Acredito na força do povo ucraniano. Acredito que esse povo não vai desistir. Apesar do que se possa ouvir em alguns meios de comunicação, como se “a rússia fosse vencer”, a verdade é outra: uma guerra em grande escala já dura quatro anos, e a Ucrânia se mantém firme. O povo ucraniano está resistindo. E eu vejo isso todos os dias.
Quando a invasão russa em grande escala começou em 2022, eu morava na Europa. Tenho um filho que também mora lá. Pensei que essa guerra pudesse ir mais longe. Mesmo naquela época, sentíamos as consequências — aumento dos preços, instabilidade. Mas não se tratava apenas da economia. Senti que precisava fazer algo.
Entrei em contato com os militares que já estavam aqui, obtive informações e fui para a Ucrânia. Aqui, compareci ao ponto de recrutamento de voluntários estrangeiros — e foi aí que minha jornada na Ucrânia começou. Minha primeira unidade foi a Quarta Legião Internacional. Passamos por um treinamento militar intensivo de cerca de dois meses. Foi uma base sólida que me abriu oportunidades para servir ainda mais.
Inicialmente, eu era motivado pelo desejo de ajudar a impedir uma guerra que poderia ter se alastrado. Mas, uma vez aqui, minha visão mudou. Vi como os ucranianos são hospitaleiros, fortes e unidos. Hoje tenho uma família ucraniana — e isso me motiva ainda mais.
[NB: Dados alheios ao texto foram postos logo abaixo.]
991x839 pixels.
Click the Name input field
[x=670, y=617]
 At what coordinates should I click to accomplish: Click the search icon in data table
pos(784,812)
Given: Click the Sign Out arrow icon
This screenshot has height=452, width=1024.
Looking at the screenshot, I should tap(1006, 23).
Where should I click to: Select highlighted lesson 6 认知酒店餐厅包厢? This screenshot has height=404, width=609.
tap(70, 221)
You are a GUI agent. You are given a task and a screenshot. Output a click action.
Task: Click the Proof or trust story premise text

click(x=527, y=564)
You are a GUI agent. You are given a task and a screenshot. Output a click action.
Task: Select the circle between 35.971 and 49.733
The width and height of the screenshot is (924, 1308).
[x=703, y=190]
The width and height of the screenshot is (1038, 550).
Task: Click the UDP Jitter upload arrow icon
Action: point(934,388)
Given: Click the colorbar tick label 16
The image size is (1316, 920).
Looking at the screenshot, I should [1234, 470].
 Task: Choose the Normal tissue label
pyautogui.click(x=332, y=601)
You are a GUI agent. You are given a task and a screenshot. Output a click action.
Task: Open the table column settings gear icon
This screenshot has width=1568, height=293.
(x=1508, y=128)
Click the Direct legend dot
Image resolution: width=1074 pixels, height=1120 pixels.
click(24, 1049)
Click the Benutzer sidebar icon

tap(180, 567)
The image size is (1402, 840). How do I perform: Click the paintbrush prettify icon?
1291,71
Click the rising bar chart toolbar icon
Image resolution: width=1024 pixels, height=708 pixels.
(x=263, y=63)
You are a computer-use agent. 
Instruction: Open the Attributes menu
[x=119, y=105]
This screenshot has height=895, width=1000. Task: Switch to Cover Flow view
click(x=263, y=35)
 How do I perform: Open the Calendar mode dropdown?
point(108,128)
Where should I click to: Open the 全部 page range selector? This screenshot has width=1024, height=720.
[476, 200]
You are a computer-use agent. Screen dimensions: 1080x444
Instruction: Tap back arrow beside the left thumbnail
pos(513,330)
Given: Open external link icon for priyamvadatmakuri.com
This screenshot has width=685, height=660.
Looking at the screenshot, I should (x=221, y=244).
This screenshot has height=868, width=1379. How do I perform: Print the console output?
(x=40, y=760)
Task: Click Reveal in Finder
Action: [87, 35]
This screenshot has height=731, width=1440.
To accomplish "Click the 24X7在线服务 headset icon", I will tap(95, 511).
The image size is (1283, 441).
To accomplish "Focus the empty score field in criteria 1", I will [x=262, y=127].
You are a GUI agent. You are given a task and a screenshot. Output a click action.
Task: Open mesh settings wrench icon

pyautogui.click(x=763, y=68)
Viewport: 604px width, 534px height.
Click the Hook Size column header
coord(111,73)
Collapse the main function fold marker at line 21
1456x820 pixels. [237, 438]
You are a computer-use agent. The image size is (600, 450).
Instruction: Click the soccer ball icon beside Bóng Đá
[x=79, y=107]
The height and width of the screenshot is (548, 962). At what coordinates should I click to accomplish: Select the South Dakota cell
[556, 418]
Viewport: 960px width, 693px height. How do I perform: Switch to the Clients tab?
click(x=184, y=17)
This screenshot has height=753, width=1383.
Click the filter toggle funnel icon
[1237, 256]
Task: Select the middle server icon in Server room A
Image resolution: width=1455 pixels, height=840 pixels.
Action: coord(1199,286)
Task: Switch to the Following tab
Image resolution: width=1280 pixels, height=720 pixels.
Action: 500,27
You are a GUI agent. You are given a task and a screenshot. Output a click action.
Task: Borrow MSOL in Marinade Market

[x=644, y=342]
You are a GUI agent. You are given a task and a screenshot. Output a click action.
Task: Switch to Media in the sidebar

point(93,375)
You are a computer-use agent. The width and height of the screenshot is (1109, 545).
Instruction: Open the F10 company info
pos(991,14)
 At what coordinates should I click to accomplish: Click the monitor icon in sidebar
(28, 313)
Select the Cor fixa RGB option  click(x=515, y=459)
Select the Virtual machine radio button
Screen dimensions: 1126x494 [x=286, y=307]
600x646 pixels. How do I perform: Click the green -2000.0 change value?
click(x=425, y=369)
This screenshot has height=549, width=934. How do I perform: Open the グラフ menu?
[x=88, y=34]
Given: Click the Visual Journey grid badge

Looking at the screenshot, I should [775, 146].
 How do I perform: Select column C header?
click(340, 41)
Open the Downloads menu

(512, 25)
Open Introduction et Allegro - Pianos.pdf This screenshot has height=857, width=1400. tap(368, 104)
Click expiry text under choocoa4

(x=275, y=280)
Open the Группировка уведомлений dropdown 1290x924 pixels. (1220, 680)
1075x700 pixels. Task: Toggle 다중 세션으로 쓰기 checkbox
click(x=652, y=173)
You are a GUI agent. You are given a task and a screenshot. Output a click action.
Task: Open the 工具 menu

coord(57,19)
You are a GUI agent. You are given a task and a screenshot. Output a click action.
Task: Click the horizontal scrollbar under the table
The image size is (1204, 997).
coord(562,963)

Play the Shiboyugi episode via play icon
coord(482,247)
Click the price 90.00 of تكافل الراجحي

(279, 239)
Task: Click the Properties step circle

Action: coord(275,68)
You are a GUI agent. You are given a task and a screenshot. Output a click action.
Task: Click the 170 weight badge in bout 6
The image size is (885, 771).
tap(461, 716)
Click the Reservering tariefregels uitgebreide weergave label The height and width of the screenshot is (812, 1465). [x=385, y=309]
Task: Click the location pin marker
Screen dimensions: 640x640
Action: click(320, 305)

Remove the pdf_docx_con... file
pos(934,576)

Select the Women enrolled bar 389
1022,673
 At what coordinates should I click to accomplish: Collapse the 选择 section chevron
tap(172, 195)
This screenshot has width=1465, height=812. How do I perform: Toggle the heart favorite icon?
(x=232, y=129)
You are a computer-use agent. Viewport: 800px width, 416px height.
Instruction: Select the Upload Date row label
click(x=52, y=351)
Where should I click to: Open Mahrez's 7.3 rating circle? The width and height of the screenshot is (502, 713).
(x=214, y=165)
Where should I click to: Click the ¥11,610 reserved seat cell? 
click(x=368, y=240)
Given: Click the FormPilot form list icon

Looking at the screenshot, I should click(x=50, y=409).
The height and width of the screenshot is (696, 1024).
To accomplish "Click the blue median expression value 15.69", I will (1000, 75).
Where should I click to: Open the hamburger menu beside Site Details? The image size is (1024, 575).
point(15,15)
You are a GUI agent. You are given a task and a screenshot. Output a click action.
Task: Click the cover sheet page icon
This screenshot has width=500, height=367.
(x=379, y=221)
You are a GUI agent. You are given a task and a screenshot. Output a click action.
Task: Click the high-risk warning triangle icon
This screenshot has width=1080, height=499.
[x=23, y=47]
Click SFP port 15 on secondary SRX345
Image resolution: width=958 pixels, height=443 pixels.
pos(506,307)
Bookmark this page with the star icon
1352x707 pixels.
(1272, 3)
Sei que pessoas estão morrendo. Dói. Mas também vejo que os ucranianos não querem desistir. Eles querem lutar até o fim. Há força nesta cultura. A perseverança é o que une ucranianos e brasileiros. Nós, brasileiros, temos garra. E os ucranianos também.
Eu costumava servir com americanos, brasileiros, colombianos, canadenses e, agora, principalmente com ucranianos. E nunca tive problemas por causa da nacionalidade. O importante aqui é que você veio para proteger as pessoas.
Há um salário, tudo é pago claramente, duas vezes por mês. Mas se alguém pensa apenas em dinheiro, essa é a motivação errada. Quero dizer honestamente: não venham para cá com a ideia de que a guerra é como um jogo de computador. A guerra é sangue, dor e um risco real de perder a vida. Nenhuma quantia em dinheiro pode compensar isso.
Se vierem, venham com uma ideia, com compreensão, com vontade de ouvir e aprender. Aqui vocês servirão com ucranianos, receberão ordens de ucranianos. Vocês têm que se adaptar à cultura e ao sistema militar deles, e não o contrário.
Agora estou servindo na 31ª Brigada Mecanizada Separada. É uma brigada forte com bom apoio. Temos uma unidade que é composta principalmente por brasileiros. Comecei como instalador de explosivos para drones e, mais tarde, tive a oportunidade de me tornar piloto de drones. Há um crescimento profissional real aqui, se você estiver disposto a aprender e trabalhar. Tudo o que nos foi prometido foi cumprido.
Quando você vê as notícias sobre o bombardeio de civis, sobre crianças feridas e mortas, é impossível descrever em palavras. É por isso que estou aqui. Vim para proteger as crianças, os idosos, os inocentes.
Minha definição de Ucrânia é amor. A Ucrânia me acolheu. Tornou-se meu lar. Admiro o povo ucraniano e sua cultura e estou pronto para estar ao lado deles até o fim.